*GIVEN INSTRUCTION:*
Repeat the rows below exactly as they appear, starting at the line containing "Image resolution: width=882" and ending at the line containing "point(622,706)".

*DATA PROVIDED:*
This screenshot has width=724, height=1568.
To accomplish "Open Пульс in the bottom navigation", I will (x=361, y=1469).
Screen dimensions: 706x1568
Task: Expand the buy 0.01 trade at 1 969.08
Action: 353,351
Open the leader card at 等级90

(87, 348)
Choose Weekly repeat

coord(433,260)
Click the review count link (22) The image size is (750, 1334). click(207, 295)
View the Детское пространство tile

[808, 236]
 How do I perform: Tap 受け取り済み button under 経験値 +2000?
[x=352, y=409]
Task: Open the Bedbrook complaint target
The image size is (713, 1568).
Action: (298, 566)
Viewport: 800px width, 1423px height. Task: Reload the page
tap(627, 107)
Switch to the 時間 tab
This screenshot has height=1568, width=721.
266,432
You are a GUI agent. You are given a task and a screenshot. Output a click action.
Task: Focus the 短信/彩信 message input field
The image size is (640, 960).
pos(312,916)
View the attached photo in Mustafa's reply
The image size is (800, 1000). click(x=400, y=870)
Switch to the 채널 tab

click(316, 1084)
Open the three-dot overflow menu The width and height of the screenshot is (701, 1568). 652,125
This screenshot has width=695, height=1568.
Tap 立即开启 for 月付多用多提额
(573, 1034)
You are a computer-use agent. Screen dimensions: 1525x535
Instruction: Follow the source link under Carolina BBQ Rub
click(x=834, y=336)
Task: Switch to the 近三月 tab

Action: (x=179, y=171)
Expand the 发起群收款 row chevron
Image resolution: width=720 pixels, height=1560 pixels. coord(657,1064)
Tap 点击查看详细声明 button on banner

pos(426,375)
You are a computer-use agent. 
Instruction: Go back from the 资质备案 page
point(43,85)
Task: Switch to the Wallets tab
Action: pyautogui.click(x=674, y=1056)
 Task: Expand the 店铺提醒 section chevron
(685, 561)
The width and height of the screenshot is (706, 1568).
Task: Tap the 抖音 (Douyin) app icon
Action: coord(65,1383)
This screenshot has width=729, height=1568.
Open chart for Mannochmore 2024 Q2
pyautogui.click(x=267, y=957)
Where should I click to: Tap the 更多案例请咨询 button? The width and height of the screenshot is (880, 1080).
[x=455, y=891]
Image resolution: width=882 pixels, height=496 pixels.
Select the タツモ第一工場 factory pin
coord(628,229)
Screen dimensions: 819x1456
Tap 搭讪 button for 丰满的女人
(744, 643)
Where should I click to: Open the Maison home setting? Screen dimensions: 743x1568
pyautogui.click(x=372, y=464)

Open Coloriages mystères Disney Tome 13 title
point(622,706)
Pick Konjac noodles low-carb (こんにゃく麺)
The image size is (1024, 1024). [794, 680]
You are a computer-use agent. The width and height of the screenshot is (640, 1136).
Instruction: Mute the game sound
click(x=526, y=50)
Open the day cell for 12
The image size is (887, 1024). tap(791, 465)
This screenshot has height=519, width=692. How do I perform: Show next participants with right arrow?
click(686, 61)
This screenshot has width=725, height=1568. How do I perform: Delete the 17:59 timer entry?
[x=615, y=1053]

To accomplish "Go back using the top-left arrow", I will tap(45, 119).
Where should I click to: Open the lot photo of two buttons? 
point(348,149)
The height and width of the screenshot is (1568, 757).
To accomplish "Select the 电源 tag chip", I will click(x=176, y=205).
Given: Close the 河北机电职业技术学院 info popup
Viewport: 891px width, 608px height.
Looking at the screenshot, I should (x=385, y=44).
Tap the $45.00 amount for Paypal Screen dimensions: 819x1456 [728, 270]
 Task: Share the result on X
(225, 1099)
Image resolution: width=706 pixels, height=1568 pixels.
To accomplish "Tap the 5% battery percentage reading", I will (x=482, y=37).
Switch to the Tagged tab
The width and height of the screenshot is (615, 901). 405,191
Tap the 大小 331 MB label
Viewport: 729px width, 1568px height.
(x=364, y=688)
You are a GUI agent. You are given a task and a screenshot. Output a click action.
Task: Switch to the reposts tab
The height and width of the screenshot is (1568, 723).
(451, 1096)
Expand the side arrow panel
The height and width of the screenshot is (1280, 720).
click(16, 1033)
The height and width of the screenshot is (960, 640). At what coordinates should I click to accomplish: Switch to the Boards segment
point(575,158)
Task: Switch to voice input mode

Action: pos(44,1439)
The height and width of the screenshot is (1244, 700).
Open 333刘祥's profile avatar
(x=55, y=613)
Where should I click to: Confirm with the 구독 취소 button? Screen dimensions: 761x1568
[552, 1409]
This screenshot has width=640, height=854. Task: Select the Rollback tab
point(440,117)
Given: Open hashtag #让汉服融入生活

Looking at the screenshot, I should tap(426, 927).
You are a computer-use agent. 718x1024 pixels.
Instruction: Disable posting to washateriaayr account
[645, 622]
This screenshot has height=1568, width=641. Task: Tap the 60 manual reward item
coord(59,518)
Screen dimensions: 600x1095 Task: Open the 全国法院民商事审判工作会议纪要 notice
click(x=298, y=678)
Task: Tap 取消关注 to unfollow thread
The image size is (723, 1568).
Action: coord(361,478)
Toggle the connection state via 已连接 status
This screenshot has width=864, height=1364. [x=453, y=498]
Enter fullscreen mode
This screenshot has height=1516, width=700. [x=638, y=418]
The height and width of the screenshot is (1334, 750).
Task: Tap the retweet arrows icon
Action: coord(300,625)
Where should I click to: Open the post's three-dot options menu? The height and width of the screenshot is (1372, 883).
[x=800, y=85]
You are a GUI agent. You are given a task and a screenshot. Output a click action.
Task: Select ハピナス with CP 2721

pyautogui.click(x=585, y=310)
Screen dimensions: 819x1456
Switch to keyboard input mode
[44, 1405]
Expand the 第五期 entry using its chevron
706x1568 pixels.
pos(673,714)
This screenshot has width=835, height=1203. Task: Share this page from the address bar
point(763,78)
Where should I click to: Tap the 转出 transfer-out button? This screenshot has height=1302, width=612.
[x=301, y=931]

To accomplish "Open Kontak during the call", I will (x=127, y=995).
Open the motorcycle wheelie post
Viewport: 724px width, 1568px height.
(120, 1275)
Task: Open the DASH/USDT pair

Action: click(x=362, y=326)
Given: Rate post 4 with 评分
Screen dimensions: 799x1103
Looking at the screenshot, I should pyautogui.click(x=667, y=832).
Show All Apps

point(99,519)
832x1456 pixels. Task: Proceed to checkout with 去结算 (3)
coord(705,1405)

*WORKED ANSWER:*
Image resolution: width=882 pixels, height=496 pixels.
Select the タツモ第一工場 factory pin
coord(628,229)
Screen dimensions: 819x1456
Tap 搭讪 button for 丰满的女人
(744, 643)
Where should I click to: Open the Maison home setting? Screen dimensions: 743x1568
pyautogui.click(x=372, y=464)

Open Coloriages mystères Disney Tome 13 title
point(622,706)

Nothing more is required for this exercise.